══ DATA ROWS ══

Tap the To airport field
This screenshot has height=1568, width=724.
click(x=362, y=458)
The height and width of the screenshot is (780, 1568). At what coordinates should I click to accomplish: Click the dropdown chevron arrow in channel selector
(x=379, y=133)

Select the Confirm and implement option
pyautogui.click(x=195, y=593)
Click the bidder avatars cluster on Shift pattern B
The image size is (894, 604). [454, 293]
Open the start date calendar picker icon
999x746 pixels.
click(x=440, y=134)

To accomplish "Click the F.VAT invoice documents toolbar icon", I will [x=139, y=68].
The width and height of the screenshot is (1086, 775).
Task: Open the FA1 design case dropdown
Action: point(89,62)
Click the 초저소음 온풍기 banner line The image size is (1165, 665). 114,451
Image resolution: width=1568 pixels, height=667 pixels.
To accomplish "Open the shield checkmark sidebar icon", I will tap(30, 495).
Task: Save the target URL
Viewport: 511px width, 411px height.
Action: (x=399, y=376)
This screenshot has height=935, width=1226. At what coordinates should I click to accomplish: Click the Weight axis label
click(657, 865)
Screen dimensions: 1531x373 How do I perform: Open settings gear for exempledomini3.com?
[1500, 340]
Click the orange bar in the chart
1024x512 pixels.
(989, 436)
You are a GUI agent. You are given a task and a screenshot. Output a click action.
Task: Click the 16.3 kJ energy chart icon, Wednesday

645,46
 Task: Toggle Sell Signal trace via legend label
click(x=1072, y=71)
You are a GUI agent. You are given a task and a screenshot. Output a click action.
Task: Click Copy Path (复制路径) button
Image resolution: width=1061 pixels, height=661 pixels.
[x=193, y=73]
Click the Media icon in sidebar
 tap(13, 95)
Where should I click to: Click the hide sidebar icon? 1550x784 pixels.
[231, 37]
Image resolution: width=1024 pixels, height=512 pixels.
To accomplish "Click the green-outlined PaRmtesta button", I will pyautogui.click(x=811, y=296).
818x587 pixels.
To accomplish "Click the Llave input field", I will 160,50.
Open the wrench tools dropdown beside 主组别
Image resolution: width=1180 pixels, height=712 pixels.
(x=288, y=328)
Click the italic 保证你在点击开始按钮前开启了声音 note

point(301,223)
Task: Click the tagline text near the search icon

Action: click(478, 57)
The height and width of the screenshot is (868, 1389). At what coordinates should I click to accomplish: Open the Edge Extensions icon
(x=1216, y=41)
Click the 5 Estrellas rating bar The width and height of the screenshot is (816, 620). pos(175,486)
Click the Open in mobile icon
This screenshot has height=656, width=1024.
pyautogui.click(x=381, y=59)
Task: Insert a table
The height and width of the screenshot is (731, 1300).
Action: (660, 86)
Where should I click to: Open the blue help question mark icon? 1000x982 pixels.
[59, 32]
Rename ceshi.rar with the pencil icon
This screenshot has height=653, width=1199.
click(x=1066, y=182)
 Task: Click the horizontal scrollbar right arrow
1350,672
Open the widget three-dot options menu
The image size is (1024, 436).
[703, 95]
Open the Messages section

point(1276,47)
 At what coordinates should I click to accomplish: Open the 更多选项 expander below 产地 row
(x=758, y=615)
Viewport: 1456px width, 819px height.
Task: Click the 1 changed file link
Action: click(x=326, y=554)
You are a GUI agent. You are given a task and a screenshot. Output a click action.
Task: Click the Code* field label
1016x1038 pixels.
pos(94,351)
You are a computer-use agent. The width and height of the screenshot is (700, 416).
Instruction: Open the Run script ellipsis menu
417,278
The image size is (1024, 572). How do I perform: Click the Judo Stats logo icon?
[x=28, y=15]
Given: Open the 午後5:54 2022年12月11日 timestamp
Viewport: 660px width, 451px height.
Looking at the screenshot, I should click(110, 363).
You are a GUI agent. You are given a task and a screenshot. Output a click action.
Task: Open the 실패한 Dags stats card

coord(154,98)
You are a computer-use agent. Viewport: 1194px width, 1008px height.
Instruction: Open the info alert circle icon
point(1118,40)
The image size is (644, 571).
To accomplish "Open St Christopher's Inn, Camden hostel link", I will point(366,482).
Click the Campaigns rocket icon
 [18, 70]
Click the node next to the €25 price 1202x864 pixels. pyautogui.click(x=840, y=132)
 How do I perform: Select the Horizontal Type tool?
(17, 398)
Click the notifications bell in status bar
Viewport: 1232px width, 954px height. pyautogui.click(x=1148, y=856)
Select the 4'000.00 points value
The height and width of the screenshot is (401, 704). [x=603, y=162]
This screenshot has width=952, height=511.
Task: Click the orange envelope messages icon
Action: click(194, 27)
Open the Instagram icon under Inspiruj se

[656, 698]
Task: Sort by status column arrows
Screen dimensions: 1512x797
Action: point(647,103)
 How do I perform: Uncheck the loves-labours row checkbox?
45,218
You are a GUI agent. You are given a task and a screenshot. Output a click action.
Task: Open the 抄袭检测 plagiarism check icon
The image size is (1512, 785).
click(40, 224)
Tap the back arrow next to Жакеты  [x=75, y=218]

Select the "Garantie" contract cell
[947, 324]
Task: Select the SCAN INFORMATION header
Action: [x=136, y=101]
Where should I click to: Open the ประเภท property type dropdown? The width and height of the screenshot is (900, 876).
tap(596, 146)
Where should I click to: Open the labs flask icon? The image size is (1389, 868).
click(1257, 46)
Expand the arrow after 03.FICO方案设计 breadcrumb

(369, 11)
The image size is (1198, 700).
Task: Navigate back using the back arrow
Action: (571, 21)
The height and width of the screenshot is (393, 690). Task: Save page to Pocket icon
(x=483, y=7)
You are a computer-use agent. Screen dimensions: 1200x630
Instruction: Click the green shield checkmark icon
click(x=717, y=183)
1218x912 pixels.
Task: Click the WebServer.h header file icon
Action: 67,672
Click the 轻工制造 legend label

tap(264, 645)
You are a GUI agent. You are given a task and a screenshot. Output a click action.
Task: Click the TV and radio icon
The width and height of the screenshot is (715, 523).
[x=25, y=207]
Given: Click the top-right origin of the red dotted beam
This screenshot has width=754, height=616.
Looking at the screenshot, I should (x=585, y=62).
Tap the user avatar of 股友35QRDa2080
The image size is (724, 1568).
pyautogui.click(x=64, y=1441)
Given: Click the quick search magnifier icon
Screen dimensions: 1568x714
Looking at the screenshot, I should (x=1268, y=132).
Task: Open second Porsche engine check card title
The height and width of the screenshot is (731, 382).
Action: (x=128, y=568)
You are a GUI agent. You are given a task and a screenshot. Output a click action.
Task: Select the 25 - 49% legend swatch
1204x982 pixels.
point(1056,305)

═══

* REQUIRED TASK *
Locate every line in the records above that contains the string "chart", treating uppercase and lowercase as distinct, and copy each such line in full.

* RESPONSE TO THE EXERCISE *
Click the orange bar in the chart
Task: Click the 16.3 kJ energy chart icon, Wednesday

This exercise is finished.